(Screenshot grounding data)
○ ○ ○
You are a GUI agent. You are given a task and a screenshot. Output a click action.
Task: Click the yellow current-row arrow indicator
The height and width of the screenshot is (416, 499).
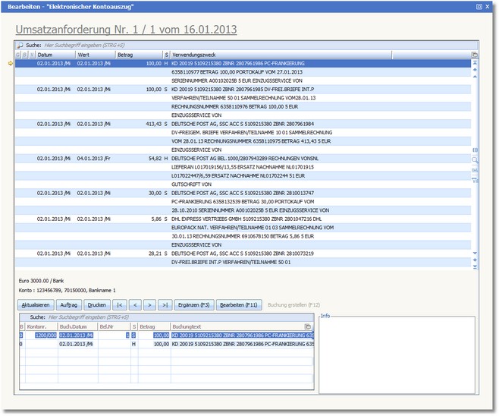10,63
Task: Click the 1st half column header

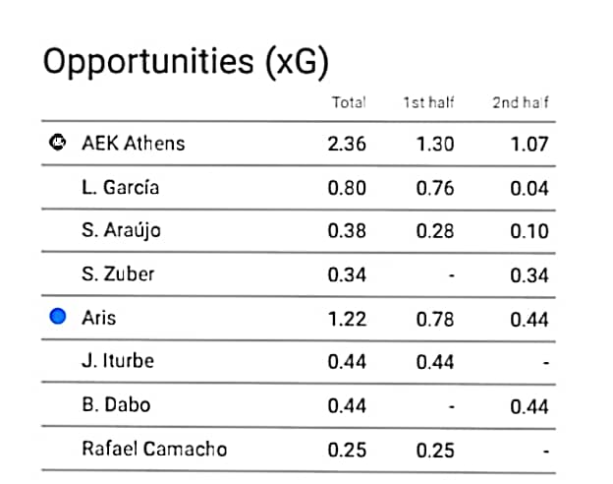Action: pos(428,102)
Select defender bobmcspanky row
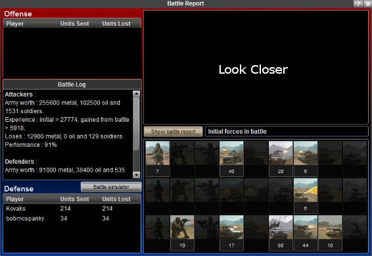 pos(72,218)
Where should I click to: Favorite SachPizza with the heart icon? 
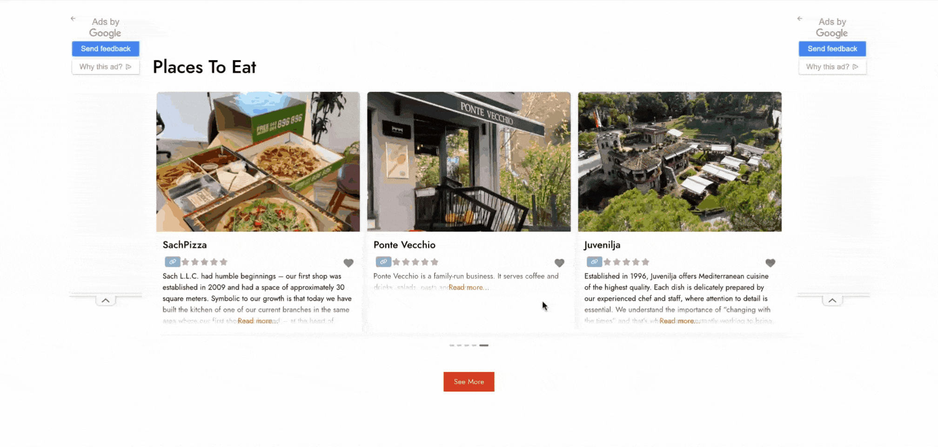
○ ○ ○
Leave the pictures out and reproduce all of the records exactly.

You are a GUI agent. You are given a task and a screenshot. Output a click action.
Task: Click the yellow current-row arrow indicator
The height and width of the screenshot is (416, 499).
10,63
Task: Click the 1st half column header

Action: pos(428,102)
Select defender bobmcspanky row
 pos(72,218)
Where should I click to: Favorite SachPizza with the heart icon? 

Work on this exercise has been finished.